» Data to examine:
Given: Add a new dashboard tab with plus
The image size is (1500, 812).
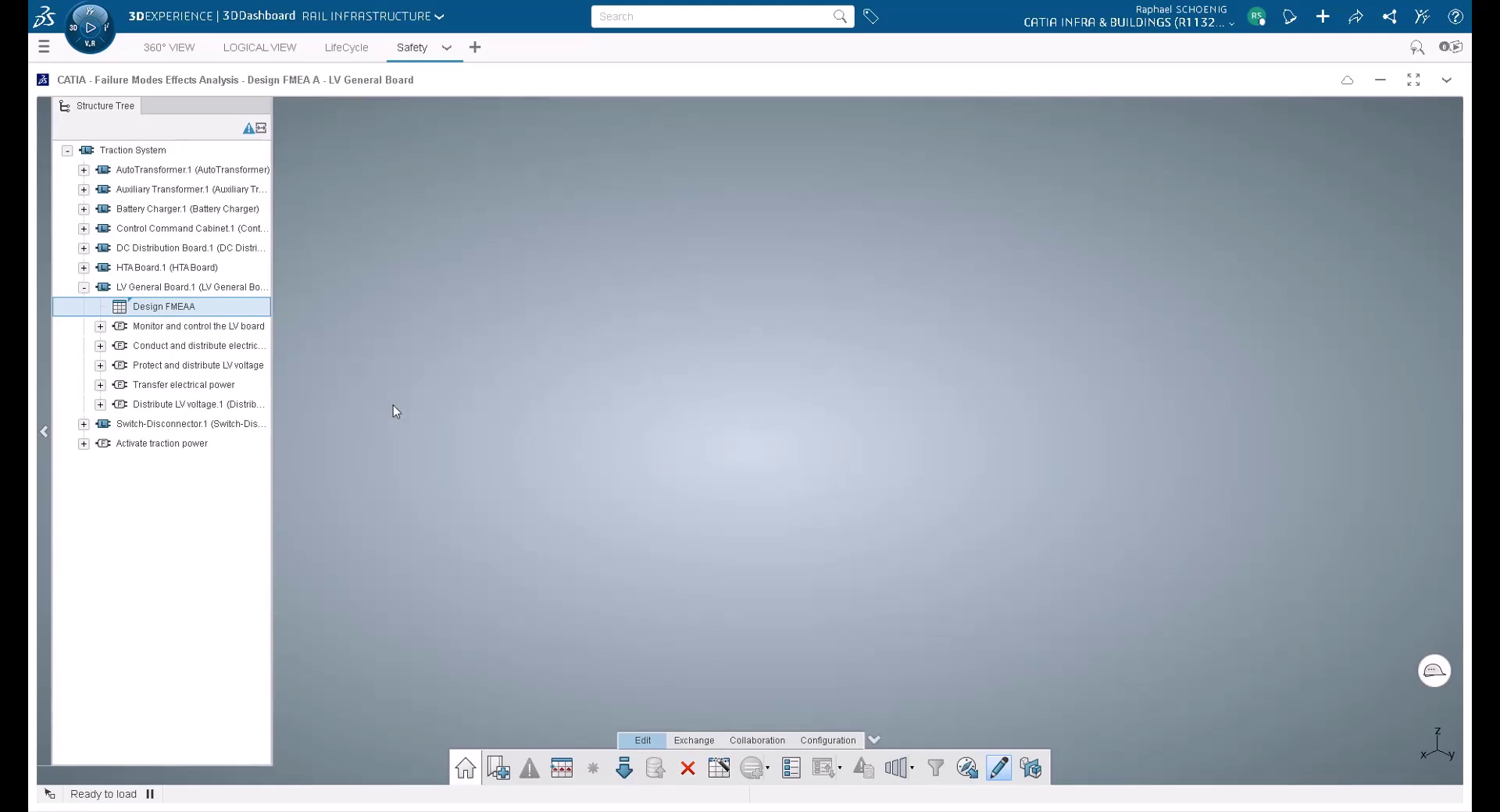Looking at the screenshot, I should click(x=475, y=48).
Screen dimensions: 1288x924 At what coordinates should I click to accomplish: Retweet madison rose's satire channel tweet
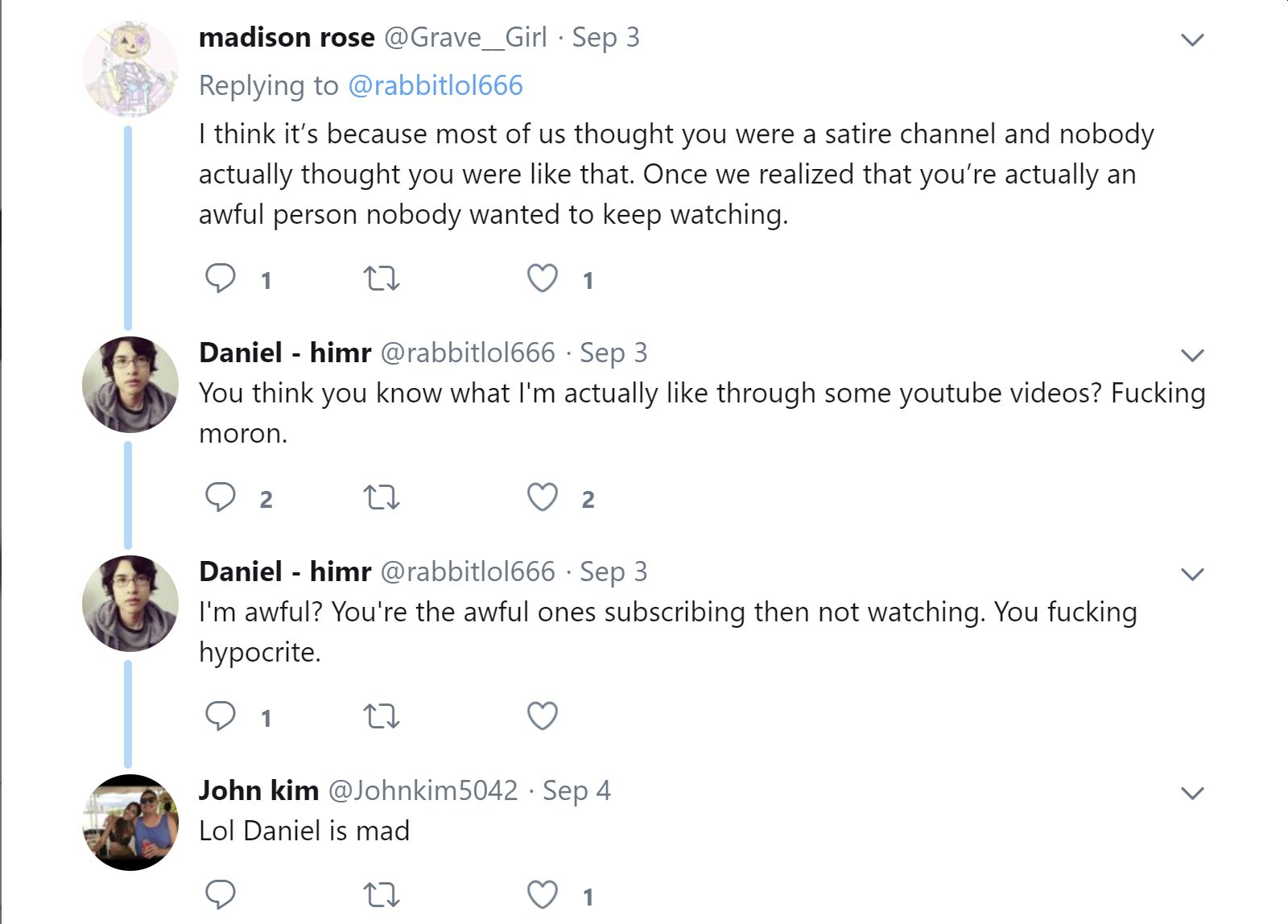click(x=382, y=278)
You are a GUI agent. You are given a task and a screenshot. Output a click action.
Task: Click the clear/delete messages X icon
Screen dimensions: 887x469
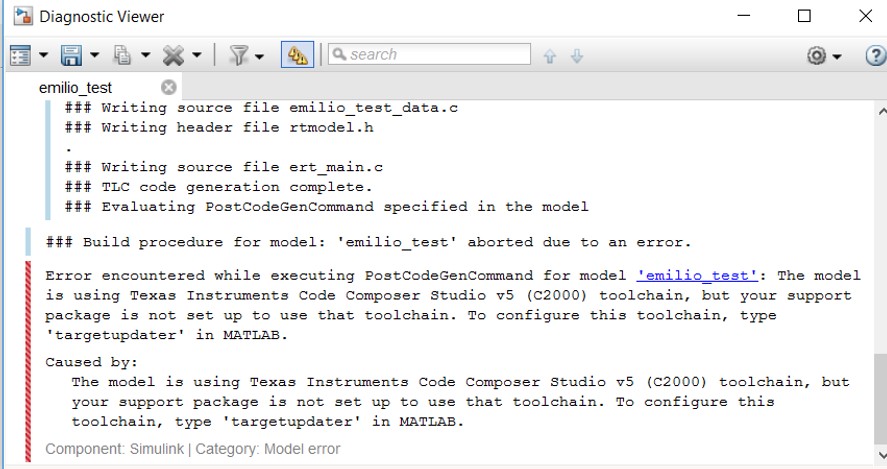(x=173, y=55)

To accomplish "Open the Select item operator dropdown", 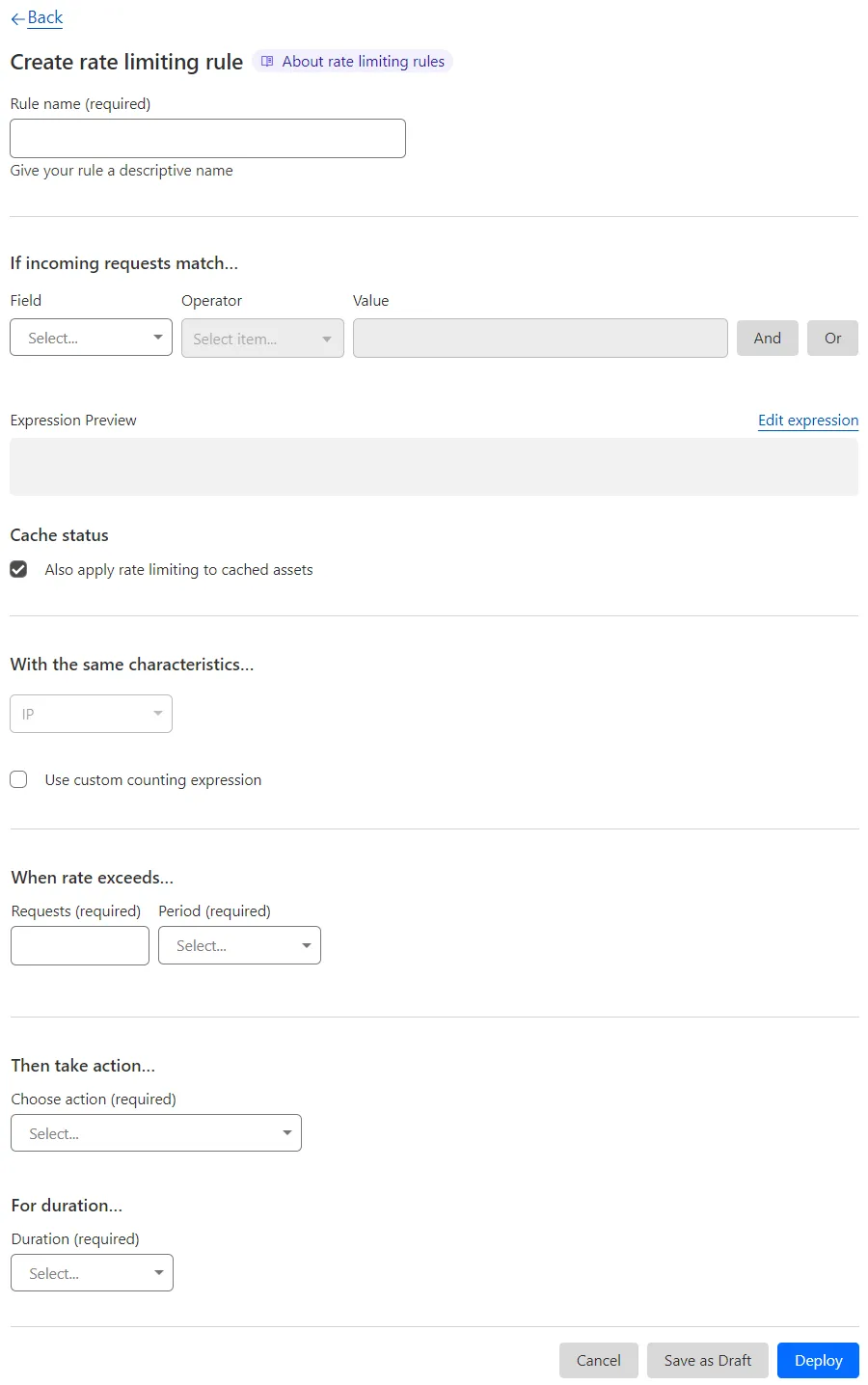I will click(261, 339).
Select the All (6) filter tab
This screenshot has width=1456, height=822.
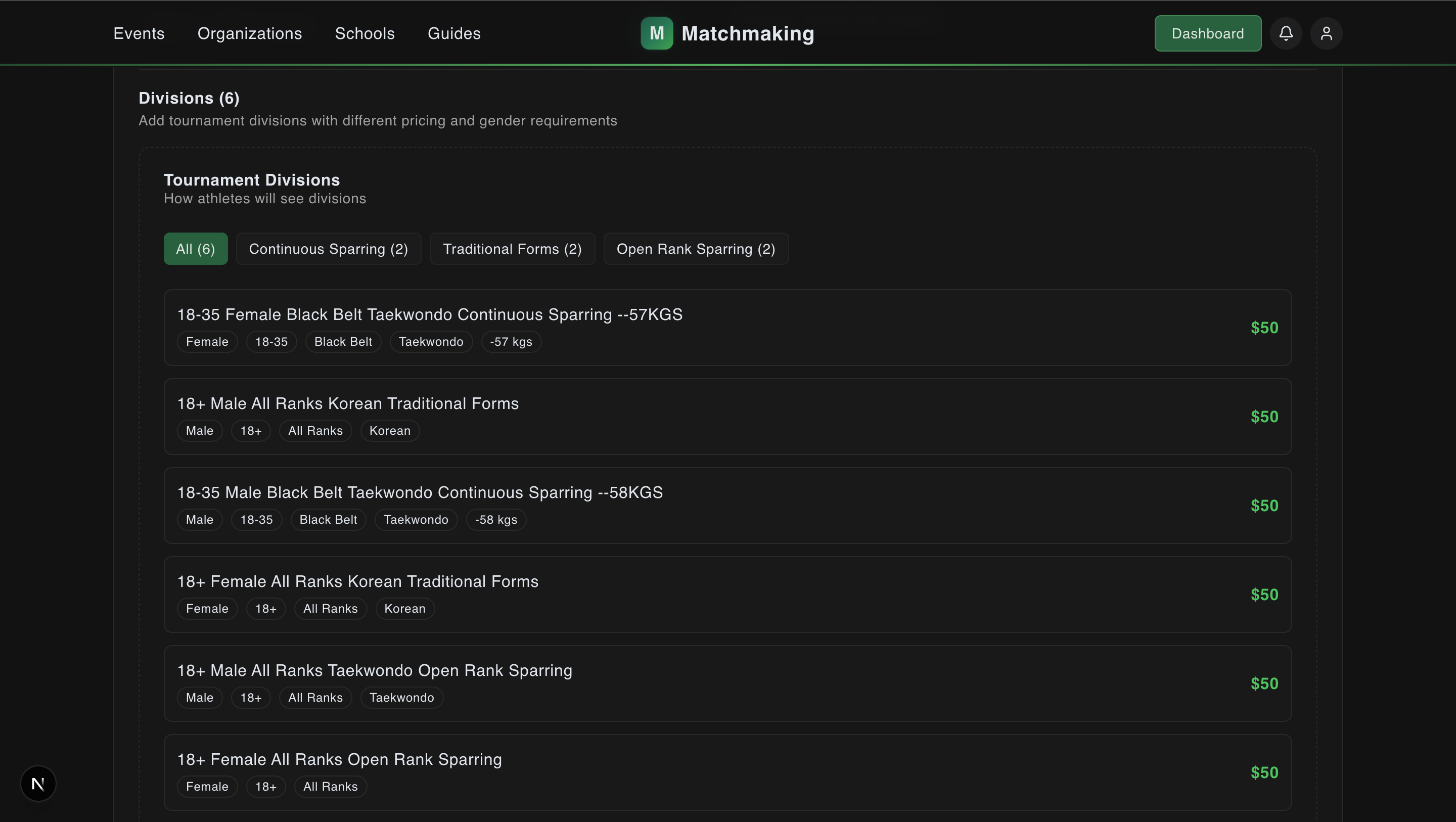[196, 249]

» Task goal:
From the line that contains "Select the All (6) filter tab" to the last line of the records above, copy each line exactly, both ends included, and leave the pictures out.

» Written solution:
Select the All (6) filter tab
This screenshot has width=1456, height=822.
[196, 249]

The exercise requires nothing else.